Sourcing. Loxo Source is included on Professional and Enterprise. Bullhorn requires a sourcing bolt-on (Bullhorn Sourcing or third-party integration). For teams that source heavily inside their ATS, Loxo's bundling has practical value.
Scale. Bullhorn is the agency staffing standard at 20+ recruiter scale. Loxo competes hard at 1 to 15 recruiters. Above that, Bullhorn's customization and ecosystem typically pull ahead.
The honest test: if your agency has 20+ recruiters and multi-brand placement workflows, Bullhorn earns its premium. Below that, Loxo's bundle usually wins on price and time-to-productive-use.
How Loxo compares to Recruit CRM
Per Google's AI Overview, Recruit CRM is the highest-recommended Loxo alternative for agency workflow. Worth a dedicated comparison.
Positioning. Recruit CRM is built around a clean Kanban-style pipeline view with deep agency-specific features (BD pipelines alongside candidate pipelines, ratings, multi-branding). Loxo is built around a broader bundled stack.
Pricing. Recruit CRM lists pricing publicly and is generally cheaper than Loxo at equivalent tier. Per-seat monthly is offered. Loxo Basic is $169 published; Recruit CRM's comparable plan typically runs lower.
Feature breadth. Loxo wins here. AI Notetaker, AI agents, Sales CRM, Outreach automation are native. Recruit CRM has fewer native modules and assumes you bring in specialist tools as needed.
UX. Subjective, but the consensus across review sites and Reddit threads is that Recruit CRM is the cleaner experience. Less to learn, less to ignore.
Decision. If you want the platform out of your way and you can pair it with focused tools (sourcing layer, outreach tool), Recruit CRM. If you want every workflow in one app even at the cost of UI density, Loxo.
How to decide if Loxo is right for your team
Four questions to answer honestly before committing or renewing.
How many tools would Loxo actually replace in your stack? List them. ATS, CRM, sales CRM, sourcing tool, outreach platform. Add up the monthly cost. If Loxo Basic at $169 per user replaces $300+ of subscriptions, the bundle math works at the seat level.
What share of Loxo's modules would your team realistically use after a 90-day onboarding? Be honest about the floor not the ceiling. If under 40 percent of features will see active use, you are paying for the rest.
Are you locked into a competing ATS, and what is the migration cost? Time, training, data integrity. A four-to-eight-week migration is real cost. Loxo has to clear that bar plus the seat price to earn the move.

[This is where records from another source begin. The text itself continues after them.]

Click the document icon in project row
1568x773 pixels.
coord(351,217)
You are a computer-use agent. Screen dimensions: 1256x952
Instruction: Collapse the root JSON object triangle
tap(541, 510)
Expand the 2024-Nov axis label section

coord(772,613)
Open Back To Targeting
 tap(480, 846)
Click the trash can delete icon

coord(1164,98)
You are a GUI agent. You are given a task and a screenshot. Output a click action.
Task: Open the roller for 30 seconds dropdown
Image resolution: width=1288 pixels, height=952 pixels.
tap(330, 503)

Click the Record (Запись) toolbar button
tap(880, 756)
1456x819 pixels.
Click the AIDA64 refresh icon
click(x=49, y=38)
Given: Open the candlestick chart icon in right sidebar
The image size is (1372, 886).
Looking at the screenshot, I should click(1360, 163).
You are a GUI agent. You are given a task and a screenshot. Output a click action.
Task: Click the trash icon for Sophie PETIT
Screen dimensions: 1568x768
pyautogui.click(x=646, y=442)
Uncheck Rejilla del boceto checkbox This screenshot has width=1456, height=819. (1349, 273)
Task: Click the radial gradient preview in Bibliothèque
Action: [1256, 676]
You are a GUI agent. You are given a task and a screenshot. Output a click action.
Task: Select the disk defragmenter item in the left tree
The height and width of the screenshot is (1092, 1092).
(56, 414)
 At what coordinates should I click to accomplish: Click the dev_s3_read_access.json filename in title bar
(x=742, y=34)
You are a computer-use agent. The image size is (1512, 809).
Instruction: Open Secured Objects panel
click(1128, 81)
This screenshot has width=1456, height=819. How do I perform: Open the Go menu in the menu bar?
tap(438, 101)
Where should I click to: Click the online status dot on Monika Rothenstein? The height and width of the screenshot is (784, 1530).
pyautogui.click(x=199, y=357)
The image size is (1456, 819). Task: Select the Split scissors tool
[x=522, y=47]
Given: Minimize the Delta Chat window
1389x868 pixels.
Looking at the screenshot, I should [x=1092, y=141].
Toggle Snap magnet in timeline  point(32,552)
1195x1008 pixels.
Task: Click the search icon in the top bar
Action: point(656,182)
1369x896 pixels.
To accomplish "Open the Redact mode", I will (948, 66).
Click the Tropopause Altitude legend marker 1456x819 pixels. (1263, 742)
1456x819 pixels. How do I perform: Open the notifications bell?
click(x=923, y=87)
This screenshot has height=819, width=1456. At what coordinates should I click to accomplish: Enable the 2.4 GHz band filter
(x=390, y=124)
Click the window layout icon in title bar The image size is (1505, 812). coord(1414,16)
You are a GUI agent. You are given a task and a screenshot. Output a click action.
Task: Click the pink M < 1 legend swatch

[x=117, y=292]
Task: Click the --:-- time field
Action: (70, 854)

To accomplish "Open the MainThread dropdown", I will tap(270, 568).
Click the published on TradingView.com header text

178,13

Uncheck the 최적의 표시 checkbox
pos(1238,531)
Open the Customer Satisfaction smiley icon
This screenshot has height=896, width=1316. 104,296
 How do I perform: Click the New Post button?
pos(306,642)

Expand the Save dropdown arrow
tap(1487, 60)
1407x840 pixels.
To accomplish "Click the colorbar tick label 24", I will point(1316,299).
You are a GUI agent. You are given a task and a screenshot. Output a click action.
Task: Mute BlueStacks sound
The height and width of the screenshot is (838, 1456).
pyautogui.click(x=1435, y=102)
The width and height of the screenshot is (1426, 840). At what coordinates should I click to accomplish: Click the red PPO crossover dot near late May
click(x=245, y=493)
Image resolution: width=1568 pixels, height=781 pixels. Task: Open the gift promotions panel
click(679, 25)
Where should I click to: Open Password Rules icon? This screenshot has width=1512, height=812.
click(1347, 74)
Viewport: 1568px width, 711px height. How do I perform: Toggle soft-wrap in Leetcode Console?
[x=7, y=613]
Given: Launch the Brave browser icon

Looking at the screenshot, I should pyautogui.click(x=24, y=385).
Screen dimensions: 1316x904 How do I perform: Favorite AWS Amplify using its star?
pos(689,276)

Is your sourcing pain "find more candidates" or "engage candidates better"? Loxo solves the second more than the first. Tools like Glozo, SeekOut, and hireEZ solve the first. If your bottleneck is candidate discovery rather than workflow, Loxo's bundle is not the answer; a sourcing intelligence layer is. And because Glozo's paid plans include a free Loxo integration, this is a coexistence question, not a replacement question.
If three of four questions favor Loxo, the bundle works. If two or fewer, run a 30-day pilot on Loxo Free in parallel with one of the alternatives before committing. Loxo Free is a real product and an honest pilot tool.
Loxo as part of a smarter recruiting stack
If Loxo's all-in-one math works for your agency, it is a strong choice. The Free tier alone is one of the most generous in the category, and Basic at $169 per seat genuinely consolidates a multi-tool stack for the right buyer profile.
If the math does not work, the answer is rarely "switch everything." For most teams it is "keep what works, add the missing layer." Glozo is built for that layer: candidate intelligence with Skill Graph weighting, market compensation estimates, and Open-to-Offers signals. Glozo paid plans include a free Loxo integration, which means you can add the sourcing intelligence layer without a separate integration project, vendor evaluation, or migration headache. Loxo handles the workflow. Glozo handles the candidate signal Loxo's keyword search misses.